Non-viral gene therapy can be considered as an interesting treatment option for patients with MPS I, given that non-viral vectors are safer and easier to produce than viral ones [4], [5], [6]. The design of non-viral vectors, based on cationic polymers (such as polyethylenimine) and phospholipids/cationic lipids (such as DOPE and DOTAP), is among the most widespread strategies for circumventing the poor cell uptake and instability of nucleic acids against enzymatic degradation. A well-documented literature has showed an improved transfection efficiency of polyplexes and lipoplexes, mainly in vitro [7], [8]. Despite extensive research in the field, limitations in gene therapy need to be overcome to design an optimal system that is able to protect and carry the nucleic acid to the site of action for a sufficient period of time.

In recent years, considerable efforts have been made to refine the properties of the cationic nanoemulsions/pDNA complexes used in gene therapy, especially since studies revealed interesting results regarding transfection efficiency after administration by different routes [9], [10]. Nanoemulsions are composed of a liquid lipid oil core stabilized by a binary mixture of phospholipids and a cationic lipid. We have recently described PEGylated nanoemulsions composed of medium-chain triglycerides, dioleoylphosphatidylethanolamine, 1,2-dioleoyl-sn-glycero-3-trimethylammonium propane (DOTAP), and 1,2-distearoyl-sn-glycero-3-phosphoethanolamine-N-[amino(polyethylene glycol)-2000] (DSPE-PEG) as a carrier for a plasmid containing the alpha-l-iduronidase (IDUA) gene [11]. Transfection efficiency was evaluated in an animal model of MPS I developed by Neufeld et al., which has proved to be a remarkable tool for the study of MPS I pathogenesis and treatment options [12], [13], [14], since it was created by the disruption of exon 6 of the mouse IDUA gene, resulting in mice with a severe form of the disease [14]. Preliminary results showed that our pIDUA/PEGylated nanoemulsion complexes were able to increase IDUA activity after intravenous administration in MPS I mice when compared with non-treated MPS I animals [11].
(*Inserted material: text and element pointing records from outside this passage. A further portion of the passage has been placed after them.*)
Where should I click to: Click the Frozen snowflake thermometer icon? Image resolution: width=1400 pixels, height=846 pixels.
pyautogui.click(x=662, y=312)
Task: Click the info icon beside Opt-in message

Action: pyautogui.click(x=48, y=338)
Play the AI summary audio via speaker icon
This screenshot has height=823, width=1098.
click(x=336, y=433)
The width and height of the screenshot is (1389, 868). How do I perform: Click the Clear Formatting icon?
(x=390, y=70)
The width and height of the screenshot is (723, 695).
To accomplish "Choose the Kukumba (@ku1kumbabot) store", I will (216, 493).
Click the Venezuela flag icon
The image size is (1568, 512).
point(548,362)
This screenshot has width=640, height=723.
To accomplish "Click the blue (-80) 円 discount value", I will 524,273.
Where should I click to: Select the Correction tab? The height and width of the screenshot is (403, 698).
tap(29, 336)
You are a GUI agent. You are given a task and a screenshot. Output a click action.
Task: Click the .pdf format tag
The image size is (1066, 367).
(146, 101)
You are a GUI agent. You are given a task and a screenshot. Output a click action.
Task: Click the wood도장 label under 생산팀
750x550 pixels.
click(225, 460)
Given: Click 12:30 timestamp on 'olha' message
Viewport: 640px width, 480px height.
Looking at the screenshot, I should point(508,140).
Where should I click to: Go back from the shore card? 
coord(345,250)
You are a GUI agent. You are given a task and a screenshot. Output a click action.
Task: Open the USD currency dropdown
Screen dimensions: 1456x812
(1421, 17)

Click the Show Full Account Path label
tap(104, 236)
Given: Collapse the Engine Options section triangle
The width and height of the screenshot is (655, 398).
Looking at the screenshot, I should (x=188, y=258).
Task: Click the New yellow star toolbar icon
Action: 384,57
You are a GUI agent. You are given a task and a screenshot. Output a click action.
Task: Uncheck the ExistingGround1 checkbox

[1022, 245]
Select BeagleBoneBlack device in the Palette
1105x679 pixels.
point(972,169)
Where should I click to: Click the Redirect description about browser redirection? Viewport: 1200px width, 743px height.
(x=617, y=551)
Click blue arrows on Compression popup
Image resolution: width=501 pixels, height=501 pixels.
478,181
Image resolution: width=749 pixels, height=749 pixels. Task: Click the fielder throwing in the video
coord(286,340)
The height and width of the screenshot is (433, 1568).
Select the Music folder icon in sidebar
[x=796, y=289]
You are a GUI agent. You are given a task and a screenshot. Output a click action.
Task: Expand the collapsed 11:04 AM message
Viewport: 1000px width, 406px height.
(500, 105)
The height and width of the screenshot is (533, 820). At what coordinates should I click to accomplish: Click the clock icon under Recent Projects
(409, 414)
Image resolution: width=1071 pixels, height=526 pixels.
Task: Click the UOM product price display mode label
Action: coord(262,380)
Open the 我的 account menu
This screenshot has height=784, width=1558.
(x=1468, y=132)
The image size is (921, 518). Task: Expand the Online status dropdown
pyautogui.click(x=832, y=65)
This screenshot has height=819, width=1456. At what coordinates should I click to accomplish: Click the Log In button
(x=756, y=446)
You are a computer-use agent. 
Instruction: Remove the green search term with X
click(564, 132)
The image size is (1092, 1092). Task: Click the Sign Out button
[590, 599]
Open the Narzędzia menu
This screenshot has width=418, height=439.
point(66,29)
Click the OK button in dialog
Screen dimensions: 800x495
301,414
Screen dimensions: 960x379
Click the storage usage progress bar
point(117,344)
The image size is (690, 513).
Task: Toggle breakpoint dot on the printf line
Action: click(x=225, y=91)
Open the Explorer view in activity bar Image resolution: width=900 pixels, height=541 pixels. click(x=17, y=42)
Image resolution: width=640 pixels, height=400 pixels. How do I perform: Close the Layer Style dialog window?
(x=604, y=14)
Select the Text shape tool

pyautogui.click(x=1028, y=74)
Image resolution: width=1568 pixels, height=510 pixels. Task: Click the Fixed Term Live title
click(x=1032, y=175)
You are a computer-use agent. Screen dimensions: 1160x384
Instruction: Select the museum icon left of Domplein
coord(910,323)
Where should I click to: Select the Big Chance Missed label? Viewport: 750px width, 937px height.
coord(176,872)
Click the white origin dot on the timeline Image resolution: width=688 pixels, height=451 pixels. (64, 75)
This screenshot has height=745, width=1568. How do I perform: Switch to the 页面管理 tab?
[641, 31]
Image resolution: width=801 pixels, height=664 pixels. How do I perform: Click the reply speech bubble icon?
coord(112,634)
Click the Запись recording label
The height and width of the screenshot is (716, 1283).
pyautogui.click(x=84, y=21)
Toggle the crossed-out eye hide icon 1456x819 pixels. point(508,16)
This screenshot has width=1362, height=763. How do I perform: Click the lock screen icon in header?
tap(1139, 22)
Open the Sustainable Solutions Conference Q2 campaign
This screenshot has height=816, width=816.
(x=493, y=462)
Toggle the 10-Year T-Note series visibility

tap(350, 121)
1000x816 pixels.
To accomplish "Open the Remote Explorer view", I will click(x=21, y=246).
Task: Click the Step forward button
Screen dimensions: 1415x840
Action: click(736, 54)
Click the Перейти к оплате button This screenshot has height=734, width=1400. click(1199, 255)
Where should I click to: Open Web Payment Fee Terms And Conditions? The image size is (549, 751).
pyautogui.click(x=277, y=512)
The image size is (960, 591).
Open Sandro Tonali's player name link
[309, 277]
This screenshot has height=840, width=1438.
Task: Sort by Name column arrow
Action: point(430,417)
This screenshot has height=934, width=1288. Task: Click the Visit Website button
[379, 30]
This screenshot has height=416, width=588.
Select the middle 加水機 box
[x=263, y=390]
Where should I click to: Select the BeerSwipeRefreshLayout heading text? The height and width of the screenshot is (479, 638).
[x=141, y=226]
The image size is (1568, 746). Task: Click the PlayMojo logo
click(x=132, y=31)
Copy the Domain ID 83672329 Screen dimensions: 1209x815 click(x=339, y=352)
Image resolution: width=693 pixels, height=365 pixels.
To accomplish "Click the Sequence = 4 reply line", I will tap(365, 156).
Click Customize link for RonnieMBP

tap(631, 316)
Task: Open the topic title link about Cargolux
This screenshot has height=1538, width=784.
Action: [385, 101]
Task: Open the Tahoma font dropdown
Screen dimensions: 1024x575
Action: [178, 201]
Therefore, the goal of the present study was to follow up on this finding by investigating the effect of pIDUA loading processes obtained by adsorption or encapsulation of preformed pIDUA-cationic lipid complexes in nanoemulsions on transfection efficiency in the MPS I murine model. Based on previous findings regarding the preparation of reconstituted chylomicron remnant particles [15], [16] we hypothesized that pIDUA would behave differently when encapsulated in oil droplets of PEGylated nanoemulsions than it would in a single adsorption at the o/w interface of nanoemulsions. The size, charge, structural organization, and decomplexation of pIDUA from formulations were also investigated.